Ohne Uniform

■ Zum Tod des Schauspielers Laurence Olivier

Gerhard Midding

Am Tag, an dem sich die Nachricht seines Todes verbreitete, löschten die Theater seines Heimatlandes eine Gedenkminute lang ihre Lichter. Damit erwies Großbritannien nicht allein einem Schauspieler die Reverenz, sondern vor allem einer nationalen Institution. Aber auch nachdem Sir Laurence Olivier eine nationale Institution geworden war, war er vor allem immer noch eines: ein Schauspieler.

Der größte seiner Generation, der größte des Jahrhunderts: Die Liste der willigen Kronzeugen für Superlative dieser Art würde allein diesen Artikel (und etliche mehr) füllen. Sie beginnt nicht erst bei seinen Schauspilerkollegen, bei den Regisseuren und Autoren, hört mit den Kritikern längst noch nicht auf. Den größten Teil, denke ich, wird das Publikum bestreiten. Superlative, zumal, wenn sie sich inflationär häufen, geben immer Anlaß zu Skepsis und reizen zum Widerspruch. Tatsächlich war die Bewunderung für ihn nie uneingeschränkt, auch als Institution war er nicht unangreifbar. Schauspielerkollegen und Kritiker haben es immer wieder verstanden, ihrer Begeisterung für Oliviers Rollenkonzeptionen und seine Detailliebe einen kritischen Unterton beizumischen, der einen eitlen Überschwang, eine Liebe zum Vorzeigegestus aufspürte. Olivier war ein großer Verführer, natürlich, aber die Intimität, die er zu einem, zu seinem, Publikum herzustellen vermochte, war niemals allein eine Angelegenheit des Buhlens um dessen Gunst (Nehmen wir als Indikator die Filmkamera, die auf den Vorzeigegestus viel empfindlicher reagiert als ein Theaterpublikum: Sie hat Olivier nie meiden müssen.). Daß ihm sein Publikum so ergeben war, mag hauptsächlich daran liegen, daß er sich seine Rollen mit solch ungeheurer Autorität zu eigen machte. Es bedurfte nicht einer Karriere von derartiger Dauer und Beständigkeit (sie währte fast bis in sein letztes Lebensjahr, das zweiundachtzigste), um diesem Schauspieler eine Aura des Monolithischen zu geben.

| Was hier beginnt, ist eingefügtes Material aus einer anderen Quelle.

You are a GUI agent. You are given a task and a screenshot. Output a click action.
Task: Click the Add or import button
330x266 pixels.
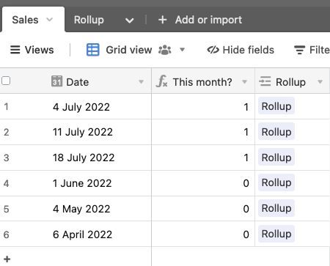200,20
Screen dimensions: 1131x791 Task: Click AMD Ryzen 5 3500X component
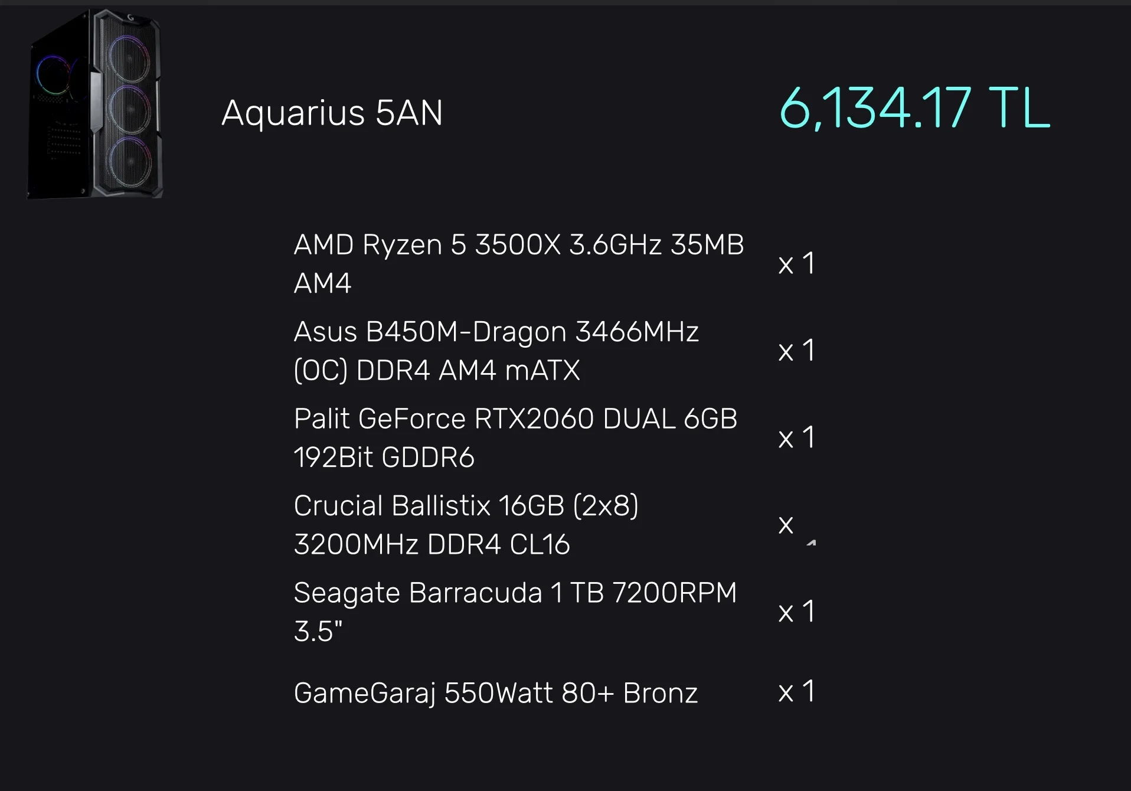[519, 263]
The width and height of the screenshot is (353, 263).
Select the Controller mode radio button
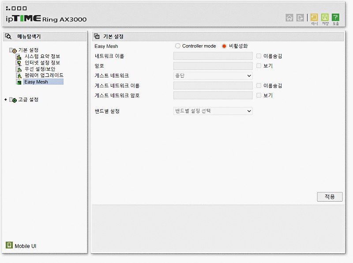[x=178, y=46]
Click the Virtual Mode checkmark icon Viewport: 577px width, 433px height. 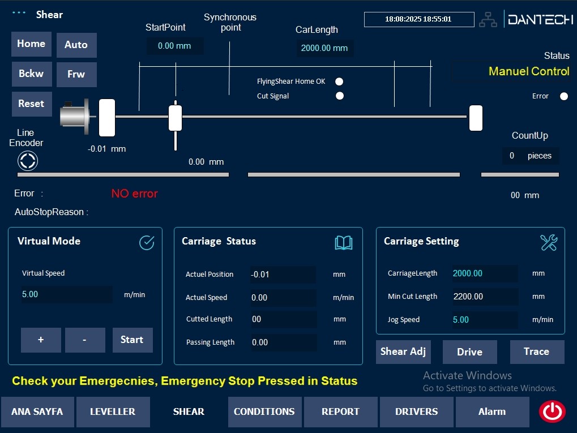[x=147, y=243]
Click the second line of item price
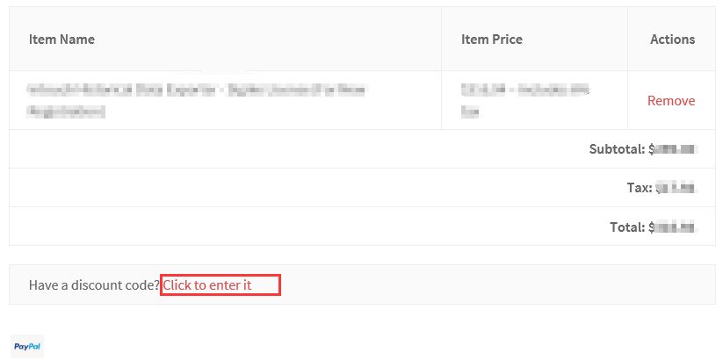 [x=470, y=112]
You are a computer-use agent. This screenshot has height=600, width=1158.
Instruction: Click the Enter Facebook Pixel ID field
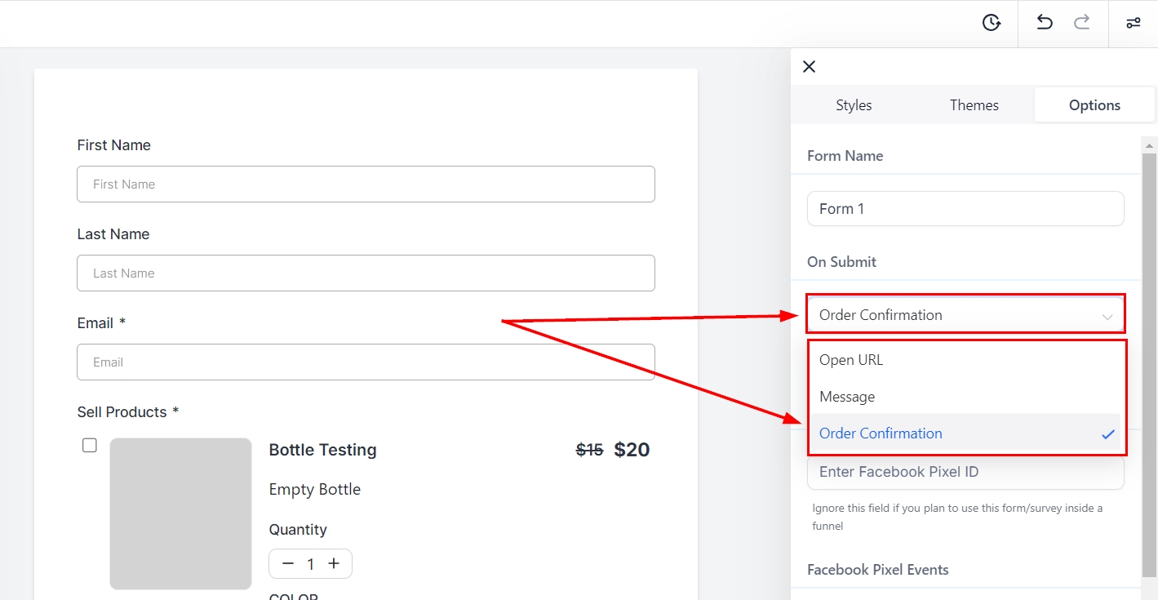click(x=965, y=473)
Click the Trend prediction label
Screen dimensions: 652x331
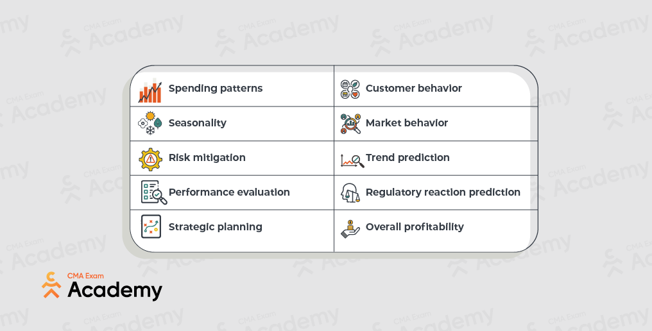coord(408,158)
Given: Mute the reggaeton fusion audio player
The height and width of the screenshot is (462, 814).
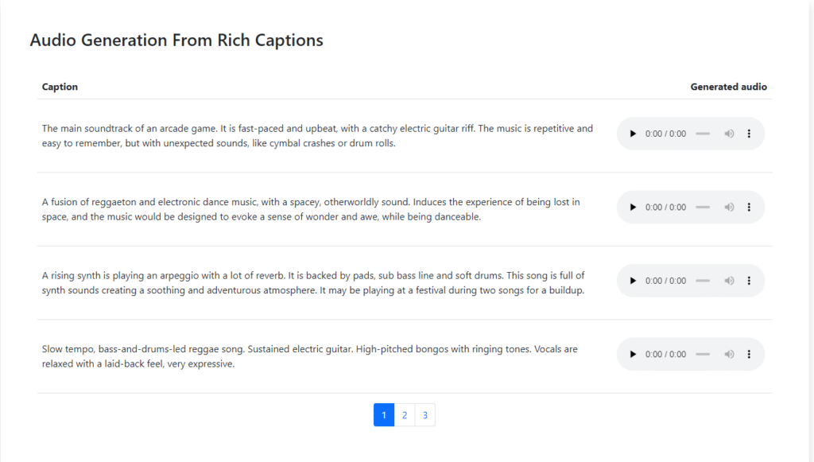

Der größte Schauspieler seiner Generation, der größte Schauspieler des Jahrhunderts: diese Katgorie, ob sie nun erfüllt wurde oder nicht, impliziert natürlich Konkurrenz, Rivalität. Olivier war ein Schauspieler, der sich an anderen (in bezug auf die Shakespeare-Interpretationen vor allem an Sir John Gielgud und Sir Ralph Richardson) hat messen wollen und müssen. Dieser Schauspieler, mit britischen und amerikanischen Auszeichnungen überhäuft wie kein zweiter, war in erster Linie aber einer, an dem andere sich haben messen wollen. Anthony Quinn stand mit ihm 1960 im Beckett auf der Bühne eines Broadwaytheaters und wurde durch die Kraft und Klarheit der Stimme des Briten so sehr in seinem Ehrgeiz herausgefordert, daß er sich bei seinem Versuch, den Theaterraum ebenso mit seiner Stimme zu füllen, den Kehlkopf entzündete.

Irgendwann, wahrscheinlich zu dem Zeitpunkt, als er zu einer nationalen Institution geworden war, wurde Oliviers Souveränität zu einem Faktor, den man längst schon einkalkuliert hatte. Michael Caine, der mit ihm in der Verfilmung des fulminanten Mord- und Versteckspiels Sleuth (Mord mit kleinen Fehlern) auftrat, blieb dementsprechend gelassen: „Mit Olivier als Partner kann ich nicht verlieren. Wenn ich nicht so gut wie er bin, wird das niemanden überraschen. Nur wenn ich mit ihm mithalten könnte, wären die Leute erstaunt!“ Bestenfalls gewann diese Souveränität eine Qualität, die seiner Partner und Partnerinnen in Sicherheit wog und ihre Bereitschaft weckte, ihr Bestes zu geben.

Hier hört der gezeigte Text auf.